▶ **Work to be completed**: Output all the data below verbatim.
*** Opening Data ***
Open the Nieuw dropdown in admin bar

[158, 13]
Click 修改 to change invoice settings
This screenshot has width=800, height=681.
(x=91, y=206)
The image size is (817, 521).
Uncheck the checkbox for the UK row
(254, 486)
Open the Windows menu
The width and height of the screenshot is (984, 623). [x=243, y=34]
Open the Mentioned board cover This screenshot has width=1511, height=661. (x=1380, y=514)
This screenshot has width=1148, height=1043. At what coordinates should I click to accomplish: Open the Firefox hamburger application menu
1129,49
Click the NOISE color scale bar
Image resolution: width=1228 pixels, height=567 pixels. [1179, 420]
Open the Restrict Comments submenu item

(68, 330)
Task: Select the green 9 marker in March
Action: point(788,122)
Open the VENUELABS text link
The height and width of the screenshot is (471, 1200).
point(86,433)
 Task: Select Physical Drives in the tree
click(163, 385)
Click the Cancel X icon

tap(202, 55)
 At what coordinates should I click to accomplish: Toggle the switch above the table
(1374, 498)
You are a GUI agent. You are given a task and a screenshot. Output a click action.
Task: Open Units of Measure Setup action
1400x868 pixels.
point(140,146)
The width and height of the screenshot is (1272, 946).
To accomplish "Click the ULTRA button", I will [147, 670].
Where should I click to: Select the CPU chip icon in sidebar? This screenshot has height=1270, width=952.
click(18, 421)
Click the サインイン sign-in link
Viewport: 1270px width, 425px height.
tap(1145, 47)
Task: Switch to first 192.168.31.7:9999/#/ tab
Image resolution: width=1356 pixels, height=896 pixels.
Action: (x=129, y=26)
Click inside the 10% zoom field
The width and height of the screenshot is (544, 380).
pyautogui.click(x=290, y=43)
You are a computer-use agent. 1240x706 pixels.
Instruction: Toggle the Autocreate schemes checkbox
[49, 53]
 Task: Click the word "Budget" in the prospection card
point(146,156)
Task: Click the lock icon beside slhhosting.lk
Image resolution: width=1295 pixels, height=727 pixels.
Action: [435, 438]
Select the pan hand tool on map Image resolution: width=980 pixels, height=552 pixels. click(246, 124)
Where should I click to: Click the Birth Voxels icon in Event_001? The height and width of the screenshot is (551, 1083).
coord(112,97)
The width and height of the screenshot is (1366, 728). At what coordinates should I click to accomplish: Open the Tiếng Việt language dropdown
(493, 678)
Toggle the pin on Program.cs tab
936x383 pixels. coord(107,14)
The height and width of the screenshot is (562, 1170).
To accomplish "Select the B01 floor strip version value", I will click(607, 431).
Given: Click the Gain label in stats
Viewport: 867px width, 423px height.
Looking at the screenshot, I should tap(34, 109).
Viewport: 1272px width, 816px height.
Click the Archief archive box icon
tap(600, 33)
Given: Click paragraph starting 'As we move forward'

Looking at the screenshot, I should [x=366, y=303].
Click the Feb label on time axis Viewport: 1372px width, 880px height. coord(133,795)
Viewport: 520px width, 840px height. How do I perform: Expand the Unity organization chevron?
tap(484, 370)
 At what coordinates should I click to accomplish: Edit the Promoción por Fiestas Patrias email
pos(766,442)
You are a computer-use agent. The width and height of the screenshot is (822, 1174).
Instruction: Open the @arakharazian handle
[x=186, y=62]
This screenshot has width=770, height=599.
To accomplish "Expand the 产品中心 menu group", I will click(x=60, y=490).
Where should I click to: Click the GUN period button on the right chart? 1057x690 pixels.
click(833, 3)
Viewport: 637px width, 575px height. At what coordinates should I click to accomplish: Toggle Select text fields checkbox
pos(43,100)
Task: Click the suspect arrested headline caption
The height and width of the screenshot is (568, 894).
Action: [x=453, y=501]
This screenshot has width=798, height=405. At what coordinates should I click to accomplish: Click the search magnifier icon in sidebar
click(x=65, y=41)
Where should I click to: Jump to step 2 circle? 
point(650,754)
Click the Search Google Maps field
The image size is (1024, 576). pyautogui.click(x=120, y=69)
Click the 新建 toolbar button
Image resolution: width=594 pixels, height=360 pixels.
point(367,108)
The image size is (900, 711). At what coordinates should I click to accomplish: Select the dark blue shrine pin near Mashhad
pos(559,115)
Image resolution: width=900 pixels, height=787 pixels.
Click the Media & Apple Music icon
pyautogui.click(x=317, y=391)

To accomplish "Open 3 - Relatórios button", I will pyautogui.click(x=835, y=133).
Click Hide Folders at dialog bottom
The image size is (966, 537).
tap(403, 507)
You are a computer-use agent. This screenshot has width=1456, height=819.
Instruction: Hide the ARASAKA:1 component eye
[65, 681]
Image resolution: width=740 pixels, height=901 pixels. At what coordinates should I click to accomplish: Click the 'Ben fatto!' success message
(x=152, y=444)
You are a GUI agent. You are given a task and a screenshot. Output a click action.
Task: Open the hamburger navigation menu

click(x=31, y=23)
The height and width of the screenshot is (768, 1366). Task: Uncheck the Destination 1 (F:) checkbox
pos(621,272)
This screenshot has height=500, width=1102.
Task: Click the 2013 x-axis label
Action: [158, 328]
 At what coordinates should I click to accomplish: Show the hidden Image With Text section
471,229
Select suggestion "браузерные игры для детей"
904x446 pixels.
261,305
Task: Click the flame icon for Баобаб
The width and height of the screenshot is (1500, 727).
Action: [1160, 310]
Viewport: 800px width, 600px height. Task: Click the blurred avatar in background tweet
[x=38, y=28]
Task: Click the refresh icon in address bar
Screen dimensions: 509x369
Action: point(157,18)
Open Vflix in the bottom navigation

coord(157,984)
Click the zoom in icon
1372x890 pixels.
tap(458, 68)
*** Closing Data ***
▶ **Task response**:
Open the Nieuw dropdown in admin bar

[158, 13]
Click 修改 to change invoice settings
This screenshot has width=800, height=681.
(x=91, y=206)
The image size is (817, 521).
Uncheck the checkbox for the UK row
(254, 486)
Open the Windows menu
The width and height of the screenshot is (984, 623). [x=243, y=34]
Open the Mentioned board cover This screenshot has width=1511, height=661. (x=1380, y=514)
This screenshot has width=1148, height=1043. At what coordinates should I click to accomplish: Open the Firefox hamburger application menu
1129,49
Click the NOISE color scale bar
Image resolution: width=1228 pixels, height=567 pixels. [1179, 420]
Open the Restrict Comments submenu item

(68, 330)
Task: Select the green 9 marker in March
Action: point(788,122)
Open the VENUELABS text link
The height and width of the screenshot is (471, 1200).
point(86,433)
 Task: Select Physical Drives in the tree
click(163, 385)
Click the Cancel X icon

tap(202, 55)
 At what coordinates should I click to accomplish: Toggle the switch above the table
(1374, 498)
You are a GUI agent. You are given a task and a screenshot. Output a click action.
Task: Open Units of Measure Setup action
1400x868 pixels.
point(140,146)
The width and height of the screenshot is (1272, 946).
To accomplish "Click the ULTRA button", I will [147, 670].
Where should I click to: Select the CPU chip icon in sidebar? This screenshot has height=1270, width=952.
click(18, 421)
Click the サインイン sign-in link
Viewport: 1270px width, 425px height.
tap(1145, 47)
Task: Switch to first 192.168.31.7:9999/#/ tab
Image resolution: width=1356 pixels, height=896 pixels.
Action: (x=129, y=26)
Click inside the 10% zoom field
The width and height of the screenshot is (544, 380).
pyautogui.click(x=290, y=43)
You are a computer-use agent. 1240x706 pixels.
Instruction: Toggle the Autocreate schemes checkbox
[49, 53]
 Task: Click the word "Budget" in the prospection card
point(146,156)
Task: Click the lock icon beside slhhosting.lk
Image resolution: width=1295 pixels, height=727 pixels.
Action: [435, 438]
Select the pan hand tool on map Image resolution: width=980 pixels, height=552 pixels. click(246, 124)
Where should I click to: Click the Birth Voxels icon in Event_001? The height and width of the screenshot is (551, 1083).
coord(112,97)
The width and height of the screenshot is (1366, 728). At what coordinates should I click to accomplish: Open the Tiếng Việt language dropdown
(493, 678)
Toggle the pin on Program.cs tab
936x383 pixels. coord(107,14)
The height and width of the screenshot is (562, 1170).
To accomplish "Select the B01 floor strip version value", I will click(607, 431).
Given: Click the Gain label in stats
Viewport: 867px width, 423px height.
Looking at the screenshot, I should tap(34, 109).
Viewport: 1272px width, 816px height.
Click the Archief archive box icon
tap(600, 33)
Given: Click paragraph starting 'As we move forward'

Looking at the screenshot, I should [x=366, y=303].
Click the Feb label on time axis Viewport: 1372px width, 880px height. coord(133,795)
Viewport: 520px width, 840px height. How do I perform: Expand the Unity organization chevron?
tap(484, 370)
 At what coordinates should I click to accomplish: Edit the Promoción por Fiestas Patrias email
pos(766,442)
You are a computer-use agent. The width and height of the screenshot is (822, 1174).
Instruction: Open the @arakharazian handle
[x=186, y=62]
This screenshot has width=770, height=599.
To accomplish "Expand the 产品中心 menu group", I will click(x=60, y=490).
Where should I click to: Click the GUN period button on the right chart? 1057x690 pixels.
click(833, 3)
Viewport: 637px width, 575px height. At what coordinates should I click to accomplish: Toggle Select text fields checkbox
pos(43,100)
Task: Click the suspect arrested headline caption
The height and width of the screenshot is (568, 894).
Action: [x=453, y=501]
This screenshot has width=798, height=405. At what coordinates should I click to accomplish: Click the search magnifier icon in sidebar
click(x=65, y=41)
Where should I click to: Jump to step 2 circle? 
point(650,754)
Click the Search Google Maps field
The image size is (1024, 576). pyautogui.click(x=120, y=69)
Click the 新建 toolbar button
Image resolution: width=594 pixels, height=360 pixels.
point(367,108)
The image size is (900, 711). At what coordinates should I click to accomplish: Select the dark blue shrine pin near Mashhad
pos(559,115)
Image resolution: width=900 pixels, height=787 pixels.
Click the Media & Apple Music icon
pyautogui.click(x=317, y=391)

To accomplish "Open 3 - Relatórios button", I will pyautogui.click(x=835, y=133).
Click Hide Folders at dialog bottom
The image size is (966, 537).
tap(403, 507)
You are a computer-use agent. This screenshot has width=1456, height=819.
Instruction: Hide the ARASAKA:1 component eye
[65, 681]
Image resolution: width=740 pixels, height=901 pixels. At what coordinates should I click to accomplish: Click the 'Ben fatto!' success message
(x=152, y=444)
You are a GUI agent. You are given a task and a screenshot. Output a click action.
Task: Open the hamburger navigation menu

click(x=31, y=23)
The height and width of the screenshot is (768, 1366). Task: Uncheck the Destination 1 (F:) checkbox
pos(621,272)
This screenshot has height=500, width=1102.
Task: Click the 2013 x-axis label
Action: [158, 328]
 At what coordinates should I click to accomplish: Show the hidden Image With Text section
471,229
Select suggestion "браузерные игры для детей"
904x446 pixels.
261,305
Task: Click the flame icon for Баобаб
The width and height of the screenshot is (1500, 727).
Action: [1160, 310]
Viewport: 800px width, 600px height. Task: Click the blurred avatar in background tweet
[x=38, y=28]
Task: Click the refresh icon in address bar
Screen dimensions: 509x369
Action: point(157,18)
Open Vflix in the bottom navigation

coord(157,984)
Click the zoom in icon
1372x890 pixels.
tap(458, 68)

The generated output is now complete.